• **Задание**: Выпишите из предисловия дословно часть текста: начните с места, где стоят слова «нормативного, вообще регулятивного», и остановитесь после слов «реальность личности социума.».

• **Отрывок текста**:
----------

Метод практики: природа и структура

на главную

Жанры

Поделиться:

Метод практики: природа и структура

Шрифт:

Предисловие

Эта книга выходит в свет согласно пословице: «Не было бы счастья, да несчастье помогло…» Когда в 1994 г. я печатал в издательстве Воронежского университета свою предыдущую монографию – «Практическое познание: философско-методологические очерки», то ее объем получился дороже той суммы, которая находилась в моем распоряжении. Пришлось пожертвовать одной главой рукописи – именно она составляет основу настоящего издания. Отделение части текста произошло, я надеюсь, достаточно органично: сначала вниманию читателей оказалась предложена теория практического познания или же гносеология чувственно-предметной деятельности. Теперь настала очередь методологии жизненной практики. При несомненной связи гносеологии и методологии, это все таки достаточно своеобразные горизонты философствования /что, помимо прочих авторов, ярко продемонстрировано Г. А. Подкорытовым1/. Особенно заметна специфика

нормативного, вообще регулятивного /т. е. собственно методологического/ по сравнению с дескриптивным /эпистемологическим/ сказывается в такой проблемной области, какова вненаучная реальность личности социума.

----------

• **Выдержки из данных**:
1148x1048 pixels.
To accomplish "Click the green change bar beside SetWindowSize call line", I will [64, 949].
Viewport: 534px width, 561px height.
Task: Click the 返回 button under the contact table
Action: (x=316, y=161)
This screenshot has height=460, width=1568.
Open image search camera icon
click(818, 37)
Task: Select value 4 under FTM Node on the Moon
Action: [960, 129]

----------

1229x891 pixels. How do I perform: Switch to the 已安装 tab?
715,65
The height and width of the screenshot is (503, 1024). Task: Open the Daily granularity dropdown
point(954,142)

----------

• **Решение**:
нормативного, вообще регулятивного /т. е. собственно методологического/ по сравнению с дескриптивным /эпистемологическим/ сказывается в такой проблемной области, какова вненаучная реальность личности социума.